ただ公共発注機関が随意契約を完全に止めたか、というとそういう訳ではない。行政にとって避けたいのは「外部からの批判」であって、説明が面倒なものはできる限りしたくないというマインドが働く。だから色々批判される随意契約に躊躇する。しかし、このことは裏を返せば、「説明が容易なもの」には躊躇しないということを意味するものでもある。少額の随意契約がそれだ。少額の随意契約は法令上も「はっきり」と認められているので、この枠に入ればチェックは甘くなる。そこにコンプライアンス上の落とし穴がある。
少額随意契約をめぐる国土交通省九州地方整備局の汚職事件が最近、報じられた。以下、8月24日の西日本新聞の記事(「修理業務、複数回に分け発注 九地整汚職、少額随意契約内に調整か」)より。
国土交通省九州地方整備局関門航路事務所(北九州市小倉北区)が発注したクレーンの修理業務を巡る汚職事件で、収賄の疑いで逮捕された同局職員・・・が、本来は一括で契約できる修理業務を複数回に分けて発注したとみられることが、捜査関係者への取材で分かった。業務規模が小さくなると、競争入札を経ずに随意契約が可能になるため、福岡県警は・・・特定の業者に受注させやすくするために業務を分けた可能性があるとみて調べている。
この少額随意契約についての発注業務はこの「容疑者が1人で担当しており、1回の業務が少額随意契約の範囲に収まるよう調整した可能性がある」とのことで、また「少額随意契約の契約結果は非公表」(同記事)と報じられている。
随意契約はチェックが厳しい。
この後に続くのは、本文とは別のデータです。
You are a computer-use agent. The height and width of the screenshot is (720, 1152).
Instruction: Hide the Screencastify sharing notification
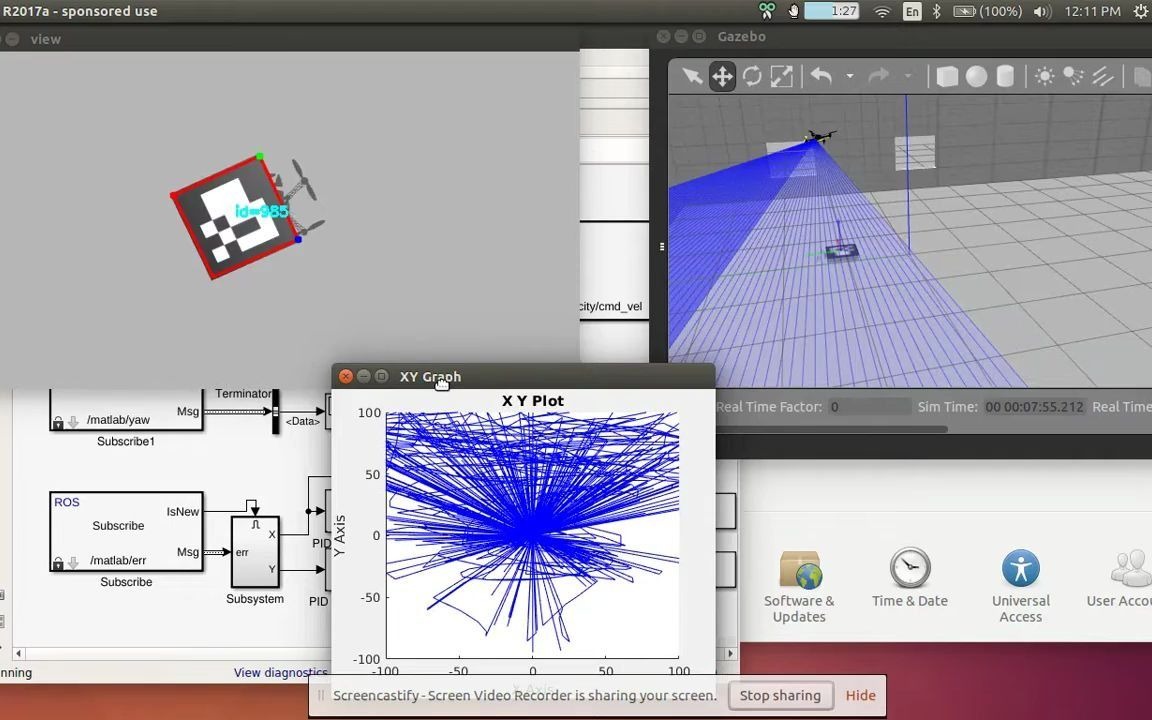tap(860, 695)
説明責任が重いので、できれば避けたい。競争入札で一者応札になった場合も最近は色々いわれるが、随意契約に対する批判よりもまだ軽いと思われているようだ。それはそれで問題だが(拙稿「『一者応札』は『不正』なのか?〜 公共契約の悩ましい問題」参照)、さらに問題なのが、随意契約の説明が楽なものはその段階で「思考停止」になってしまっているのではないか、ということだ。記事にあるように担当者が1人の判断で業務を分割し少額随意契約で話を進めようとしていたとするならば、それ対して誰も気付かず(気付けず)、何もいわなかった(いえなかった)のだろうか、疑問が生じる。